Looking at their “documentation”: https://docs.giskard.ai/start/

It would appear that this is not automated monitoring but more like a second stage of human reinforcement learning or perhaps a classifier. It seems that you create input/output examples and the LLM responses are examined by a secondary system (which I’m guessing is probably NOT an LLM, otherwise it would be vulnerable to attacks) and perhaps force regenerates the LLM response if it doesn’t meet the classification threshold.

At least, that sounds more believable to me than someone claiming they’ve fixed the inherent flaws in LLMs.

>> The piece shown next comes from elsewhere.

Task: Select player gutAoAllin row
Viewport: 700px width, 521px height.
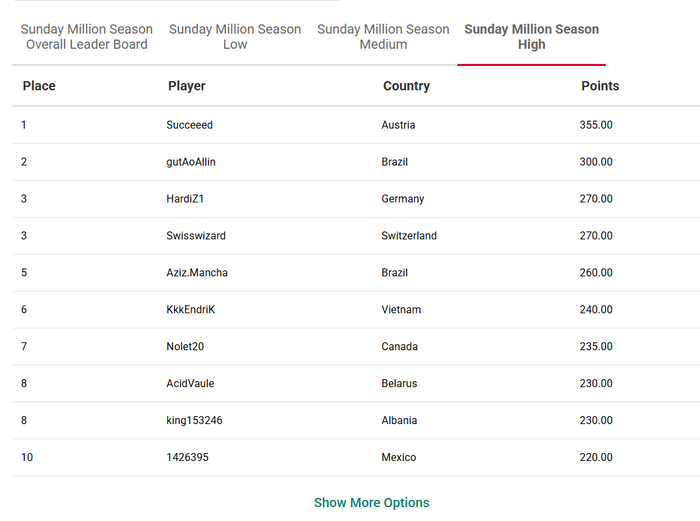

We are a team of engineers & researchers on AI Alignment & Safety, we're investigating multiple methods, including metamorphic testing, human feedback, benchmarks with external data sources, and LLM explainability methods.

Currently, fact checking works on straight facts. It does a Google Search and uses LLMs to shorten it. Once it has the short version, it will compare the short results with the answer provided by ChatGPT itself. Premium tiers would get better fact checking sources than just google. We're investigating various data sources and comparison methods.

Note that fact checking / hallucinations is just one of the types of satety issues we'd like to tackle. Many of these are still open questions in the research community, so we're looking to build and develop the right methods for the rights problems. We also think it's super important to have independent third-party evaluations to make sure these models are safe.

This is a new tool we're building in the open, and we're interested in your feedback to prioritize!

> Currently, fact checking works on straight facts.

Wow, you guys have a database of all the facts?

> It does a Google Search and uses LLMs to shorten it.

Oh...

...actually, this is an empirical fact checker. I wouldn't call it "fact-based", as it's epistemologically an absurd statement, but "empirical fact checking" sounds good and presents an idea that is very close to how humans verify information in the first place - by checking multiple sources and searching for correlation.

For what it's worth, I think your approach makes sense. Good luck.

> Currently, fact checking works on straight facts. It does a Google Search and uses LLMs to shorten it.

So your fact-checking LLM is also vulnerable to injection and unethical prompting then when it ingests website text. And a Google search is far, far away from fact checking, particularly for the subtle errors that GPT-4 is prone to making.